WORKING DATA »

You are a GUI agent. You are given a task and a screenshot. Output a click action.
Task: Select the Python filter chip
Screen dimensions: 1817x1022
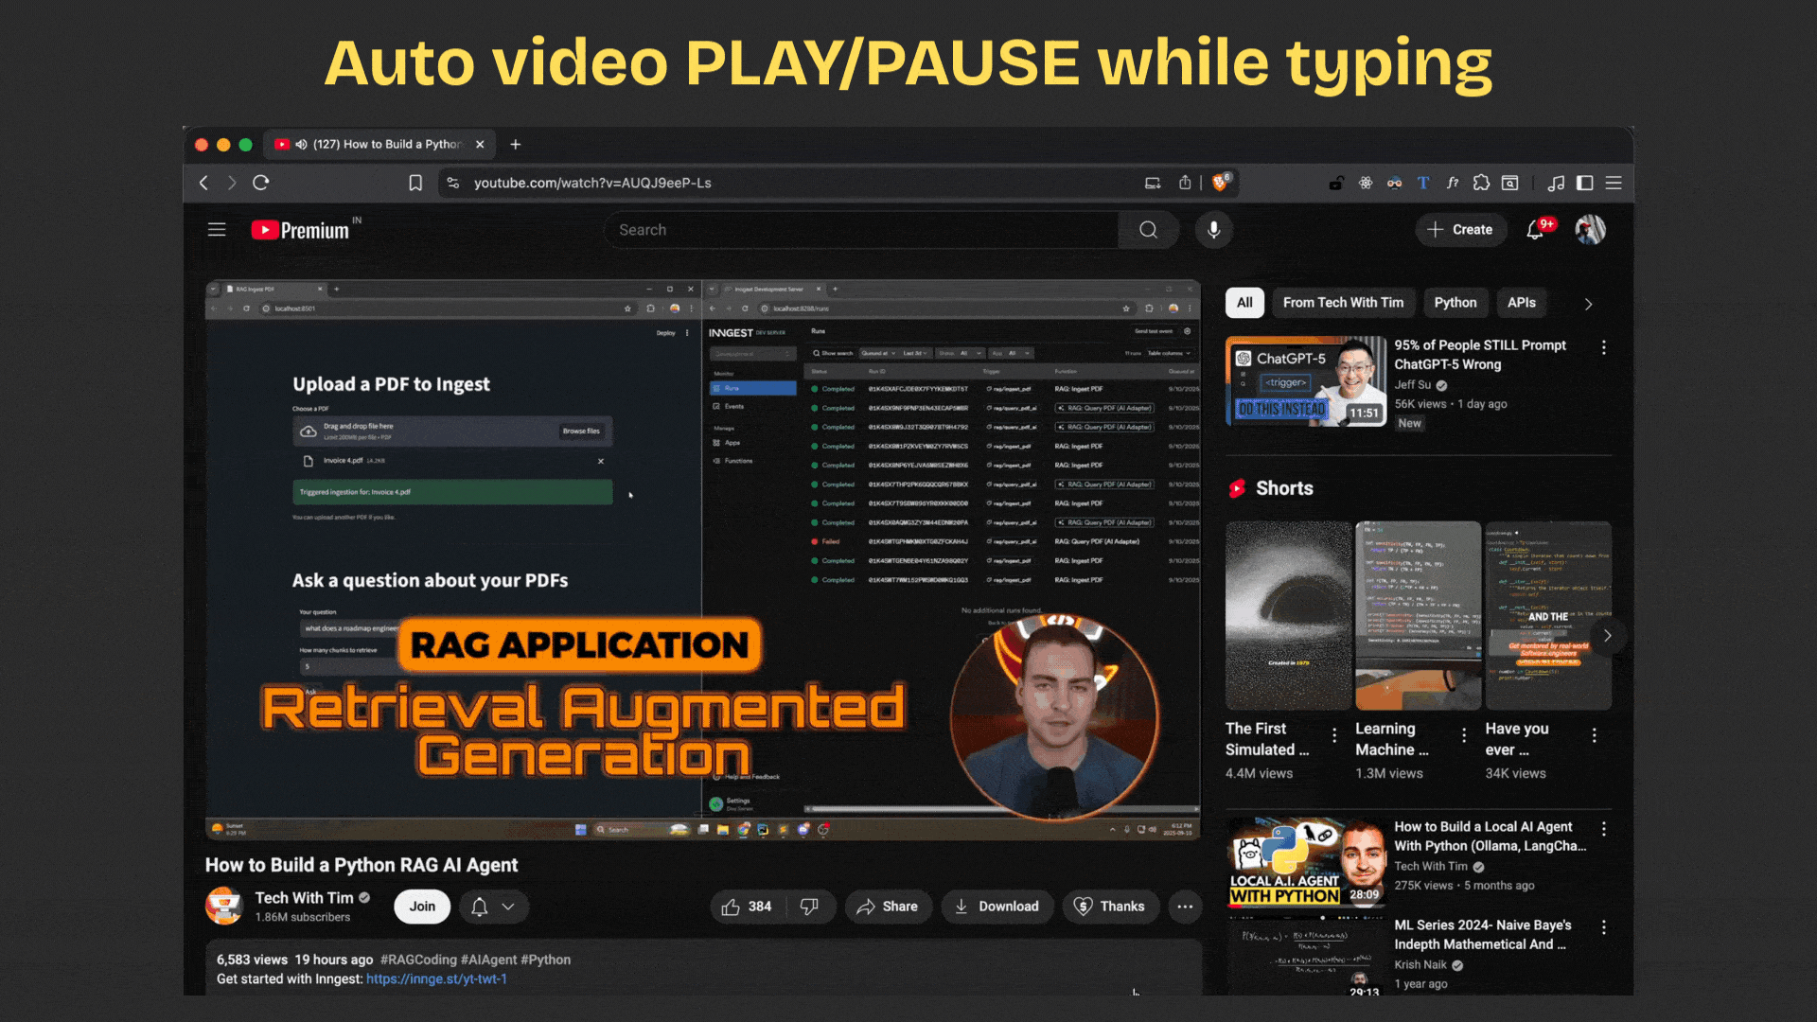1455,303
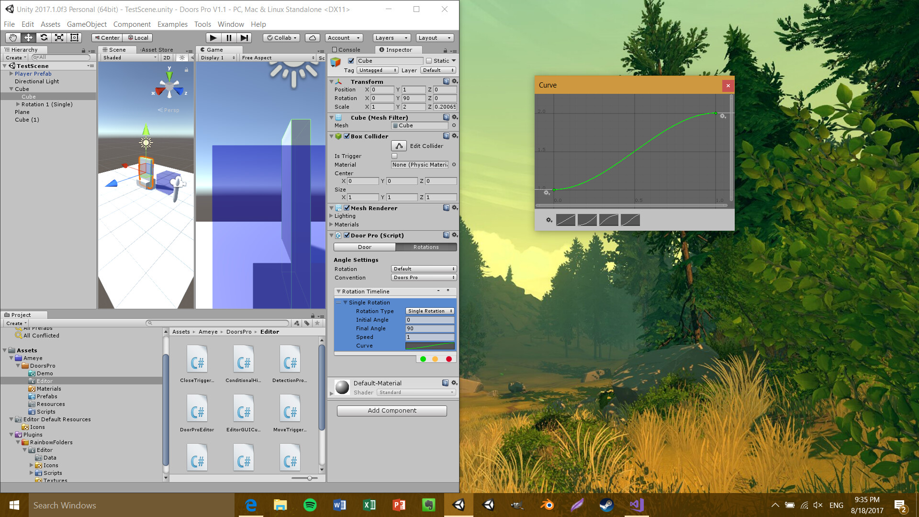
Task: Launch Unity from the taskbar
Action: pyautogui.click(x=459, y=505)
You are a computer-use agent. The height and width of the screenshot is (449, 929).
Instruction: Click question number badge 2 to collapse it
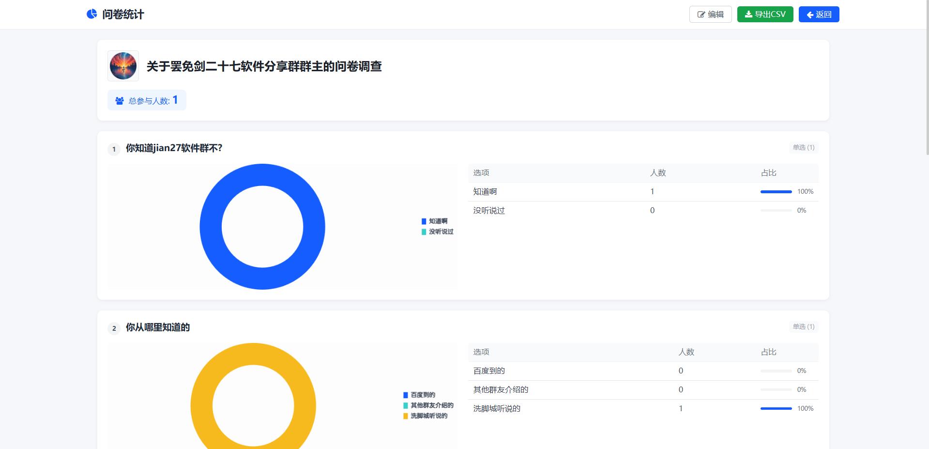pos(114,328)
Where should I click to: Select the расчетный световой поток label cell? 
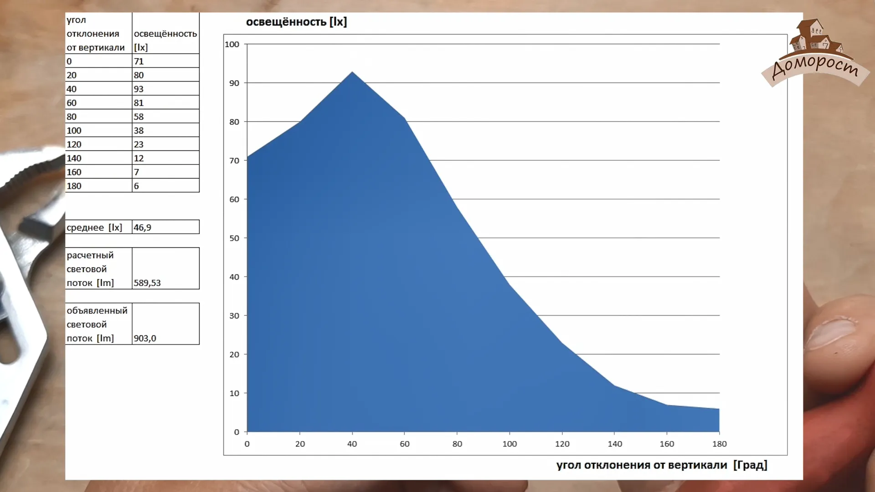pyautogui.click(x=98, y=269)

EXERCISE DETAILS » Within the listing above, copy each line that has the string "screenshot".

TASK ANSWER »
You are a GUI agent. You are given a task and a screenshot. Output a click action.
You are a computer-use agent. The height and width of the screenshot is (449, 929).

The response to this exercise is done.